• EXERCISE OBJECTIVE: Output the part of the thermodynamics homework thread between "1. Nov 28, 2008" and "a p-V diagram.", inclusive, copying it word for word.

• EXTRACTED TEXT:

----

# Homework Help: Thermodynamics help.

1. Nov 28, 2008

### bubuchnik

1. The problem statement, all variables and given/known data

1. An ideal gas with a molar mass of 40*kg/kmol and a specific heat ratio k*=*1.67 receives an amount of heat per unit mass equal to 10*kJ/kg. Calculate the resultant temperature rise if ,

a) The heat is added at constant volume
b) The heat is added at constant pressure

2. Hydrogen is contained in a piston-cylinder device at 100 kPa and 1 m3. At this state, a linear spring (F proportional to x) with a spring constant of 200 kN/m is touching the piston but exerts no force on it. The cross-sectional area of the piston is 0.8 m2. Heat is transferred to the hydrogen, causing it to expand until its volume doubles. Determine (a) the final pressure, (b) the total work done by the hydrogen and (c) the amount of work done against the spring. Also show the process on a p-V diagram.

If i knew the equations and the how to even attempt these i would post them. But i'm truly stumped !! :(

Any help would be appreciated. Thank you...

EDIT: If you really need to see some work before you can help...

1)For the first one i tried applying q=mc(delta)t
And since c for constant volume is 12.41 (k= cv/cp)

----

• DATASET SECTION:
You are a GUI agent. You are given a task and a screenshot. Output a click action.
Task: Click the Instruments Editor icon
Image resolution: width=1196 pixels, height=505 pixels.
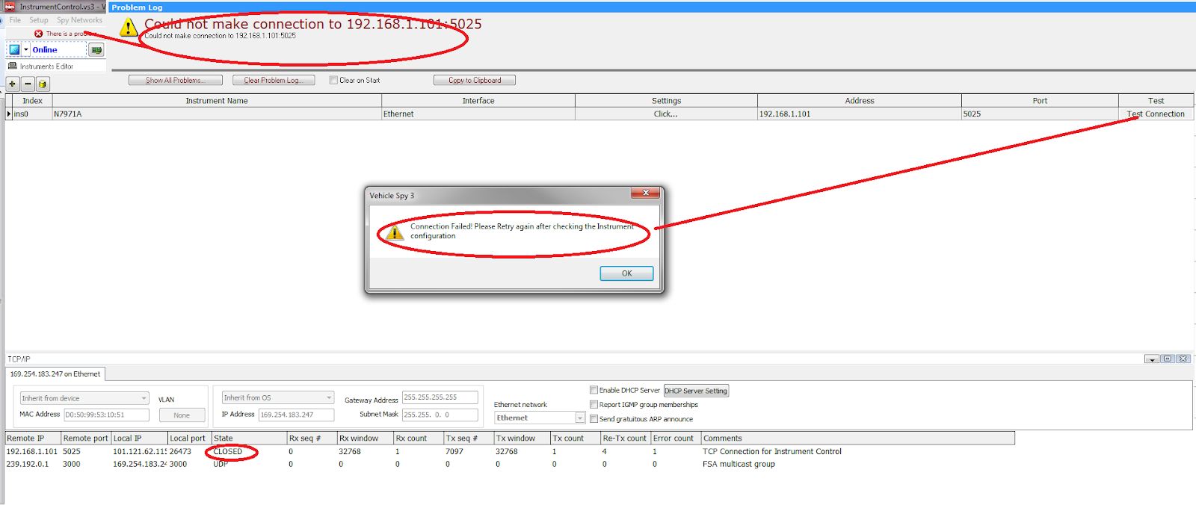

----

• RESULT FOR THIS EXERCISE:
1. Nov 28, 2008

### bubuchnik

1. The problem statement, all variables and given/known data

1. An ideal gas with a molar mass of 40*kg/kmol and a specific heat ratio k*=*1.67 receives an amount of heat per unit mass equal to 10*kJ/kg. Calculate the resultant temperature rise if ,

a) The heat is added at constant volume
b) The heat is added at constant pressure

2. Hydrogen is contained in a piston-cylinder device at 100 kPa and 1 m3. At this state, a linear spring (F proportional to x) with a spring constant of 200 kN/m is touching the piston but exerts no force on it. The cross-sectional area of the piston is 0.8 m2. Heat is transferred to the hydrogen, causing it to expand until its volume doubles. Determine (a) the final pressure, (b) the total work done by the hydrogen and (c) the amount of work done against the spring. Also show the process on a p-V diagram.